Stricken with a revenue shortfall of as much as 30 percent, the Seattle Monorail Project (SMP) had two choices: Ignore the problem, à la Sound Transit, and hope for a surge in revenue in the future; or cut costs now, before the bids for the monorail are made.

Commendably, the SMP chose to do the latter, shaving what agency director Joel Horn predicts will be "tens of millions" off the monorail's projected cost. In doing so, it ran headlong into a phalanx of downtown developers and Seattle Center NIMBYs, who excoriated the agency for picking two segments of the route--one through Seattle Center, the other along the west side of Second Avenue--that will cost less and allow simpler, more compact stations than the other alternatives. "In many areas, the lower-cost solution is also what's best for the community," Horn said last week.
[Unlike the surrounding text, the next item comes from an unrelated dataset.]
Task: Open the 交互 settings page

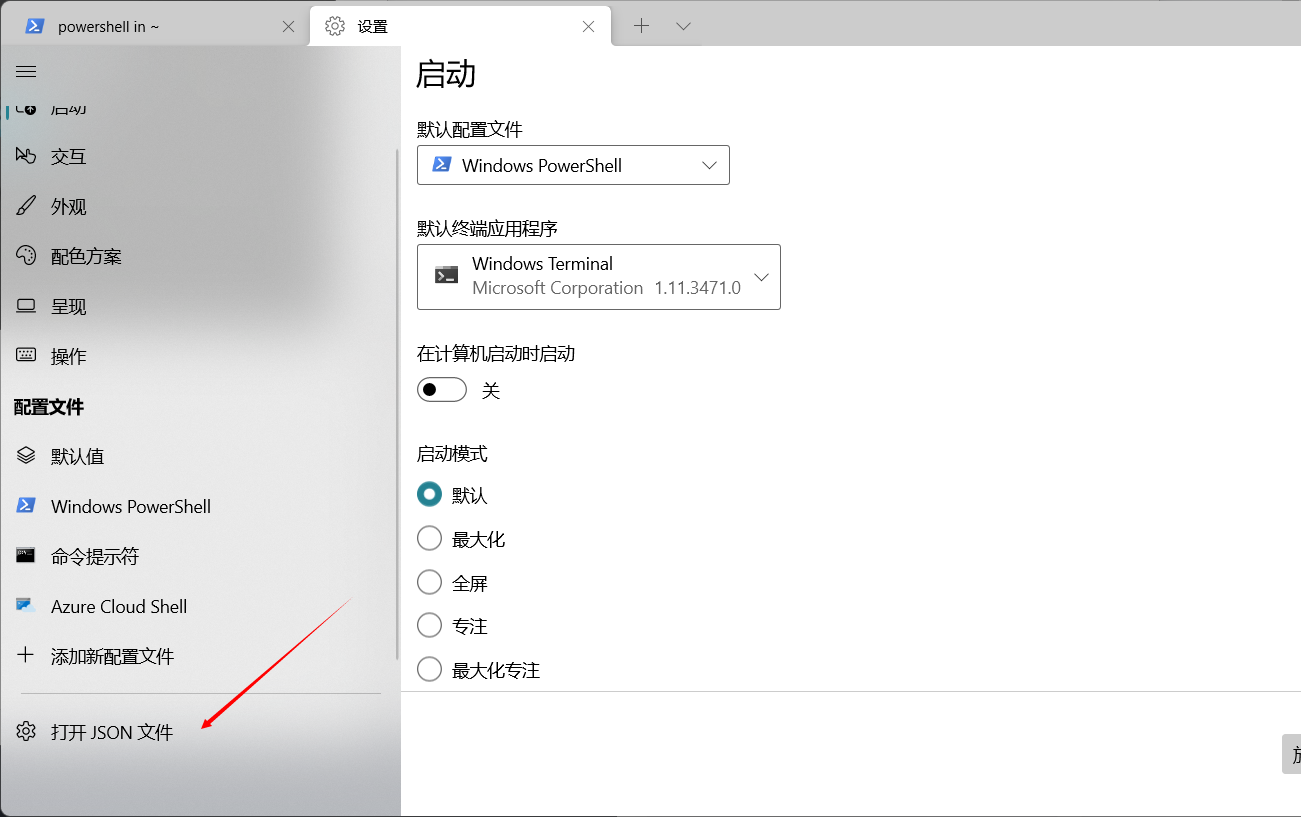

Unfortunately, that cost-saving impulse may have led the SMP down the wrong track in one notable instance: the decision to run the monorail along single tracks in Ballard, SoDo, and West Seattle. Single-tracking will limit the monorail's capacity and create the potential for scheduling and safety headaches.

Here's how it works: At certain points along the route, a train on a single beam can move onto a double "passing track." At each end of the double track--often located adjacent to stations--is a 75- to 90-foot-long structure called a switch, which moves the trains from the passing track onto the single beam and vice versa. Only one train can travel along the single track at a time.

Single-tracking, proponents say, offers a slimmer profile through outlying neighborhoods than a traditional double-tracked monorail and saves millions of dollars in materials and construction costs. But those savings may have significant drawbacks of their own. Because only one train can be on the track at any time, a train approaching either end of the West Seattle Bridge, for example, will have to wait for an oncoming train to finish crossing the bridge before it can then cross--a delay of about two minutes. That not only limits the number of trains that can run in the system; it also creates potential safety and scheduling headaches, because a train that gets stuck at a station--or, God forbid, on the West Seattle Bridge--creates a domino effect that ripples down the line.

SMP spokesperson Paul Bergman says the agency has designed enough "excess capacity" into the system that the longer wait times shouldn't be a problem. But most of that capacity, Bergman says, will be accomplished by running extra trains downtown, which does nothing for people waiting for trains in outlying areas.

Single-tracking doesn't just create lower capacity now: It also limits it in the future, causing problems if and when monorail ridership grows beyond projections or the agency adds additional lines. Adding cars to trains--the SMP's preferred approach--would be problematic, because station platform lengths (at about 130 feet) limit how long the trains can be. SMP board member Cindi Laws says locking into a single-track system now could also create construction problems in the future, potentially forcing the agency to replace single tracks with higher-capacity double tracks if it ever wants to add extra lines to the system.